13 countries met this threshold this year including Nigeria. Cases are considered unsolved when no convictions have been obtained. Cases in which some but not all perpetrators are held to justice or the murder suspects are killed during apprehension are classified as partial impunity and are not included in the tally.

For the second year in a row, Somalia has ranked as the worst country due to the militant group al-Shabaab which is suspected in majority of media murders. This is followed by Iraq and Syria where members of the militant group, Islamic State, murdered at least six journalists in the past year.

Five journalists were recorded by the CPJ to have been killed with complete impunity in Nigeria in the past decade. Nigeria is stated to have failed to identify or prosecute not only the culprits in any of the murders of the past 10 years but also the perpetrators of assaults, some of which allegedly involved police and security forces.

This is the second consecutive year in which Nigeria has appeared on the index. The extremist group Boko Haram is suspected to be responsible for most of these killings and local journalists covering war, politics and human rights are believed to be targeted for murder.

Nigeria has however, for the first time, responded to the most recent request by the  United Nations Educational, Scientific and Cultural Organisation (UNESCO)  for the judicial status of journalist killings in the country. Despite the poor records in achieving justice, Nigeria alongside India, Mexico, and the Philippines are on the governing council of the Community of Democracies, a coalition dedicated to upholding and strengthening democratic norms.

Extremist groups have repeatedly targeted journalists with impunity in Afghanistan, Bangladesh, and Pakistan, which all appear on the index for at least the second consecutive year. At the same time, violence perpetrated against journalists by criminal groups and local officials allowed impunity to tighten its grip in Latin America, with Mexico and Brazil each moving two spots higher on the index this year, bringing them to numbers 6 and 9 respectively. Sri Lanka, where violence against journalists has receded since the end of a decade-long civil war, dropped off the list for the first time since CPJ began calculating the index in 2008.

While militant extremists are responsible for the greatest number of attacks against journalists in recent years, they are not the only ones getting away with murder, nor are conflict zones the only place where impunity thrives. The Philippines, number 4 on the index, earned its place by a failure to prosecute perpetrators behind the 2009 massacre in Maguindanao in which 32 journalists and media workers were slain.

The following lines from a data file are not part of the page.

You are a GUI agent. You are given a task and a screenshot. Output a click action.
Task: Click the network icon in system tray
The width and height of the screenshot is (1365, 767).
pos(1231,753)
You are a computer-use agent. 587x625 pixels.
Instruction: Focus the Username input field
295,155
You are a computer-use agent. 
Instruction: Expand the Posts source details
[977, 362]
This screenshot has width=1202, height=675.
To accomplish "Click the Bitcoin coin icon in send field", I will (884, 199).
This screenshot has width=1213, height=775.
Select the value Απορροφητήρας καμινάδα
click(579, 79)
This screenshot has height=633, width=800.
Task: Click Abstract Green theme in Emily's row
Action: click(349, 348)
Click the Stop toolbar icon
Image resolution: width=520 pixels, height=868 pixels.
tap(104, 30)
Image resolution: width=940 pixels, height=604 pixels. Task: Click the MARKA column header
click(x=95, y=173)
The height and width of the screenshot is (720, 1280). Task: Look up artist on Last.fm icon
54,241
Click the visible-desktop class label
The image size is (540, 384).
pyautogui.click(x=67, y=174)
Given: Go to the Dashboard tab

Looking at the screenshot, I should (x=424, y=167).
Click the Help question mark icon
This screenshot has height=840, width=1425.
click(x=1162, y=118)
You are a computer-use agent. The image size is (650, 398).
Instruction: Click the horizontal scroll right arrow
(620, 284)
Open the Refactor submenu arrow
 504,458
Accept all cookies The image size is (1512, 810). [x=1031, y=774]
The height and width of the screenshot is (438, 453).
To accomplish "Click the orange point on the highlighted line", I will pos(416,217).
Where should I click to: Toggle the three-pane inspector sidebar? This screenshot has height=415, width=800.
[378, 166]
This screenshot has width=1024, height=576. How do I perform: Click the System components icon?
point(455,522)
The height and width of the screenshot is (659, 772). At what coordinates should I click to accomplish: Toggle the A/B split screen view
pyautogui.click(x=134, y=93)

Aside from the Philippines, Mexico, and Brazil, criminal groups and government officials are also leading suspects in murders of journalists in Russia and India. Each of those countries except Brazil has appeared on the index since its inception.

Impunity is widely recognised as one of the greatest threats to press freedom, and international pressure to address it has mounted in recent years, with states, including some of the repeat offenders on this list, beginning to respond.

In another positive development, many  countries on this year’s index participated in UNESCO’s impunity accountability mechanism, which requests information on the status of investigations into killed journalists for the U.N. agency’s biennial report on journalist safety. In previous years, half of the countries on the index ignored this process. This year, only three states among the 13 index countries – India, South Sudan, and Syria – failed to respond.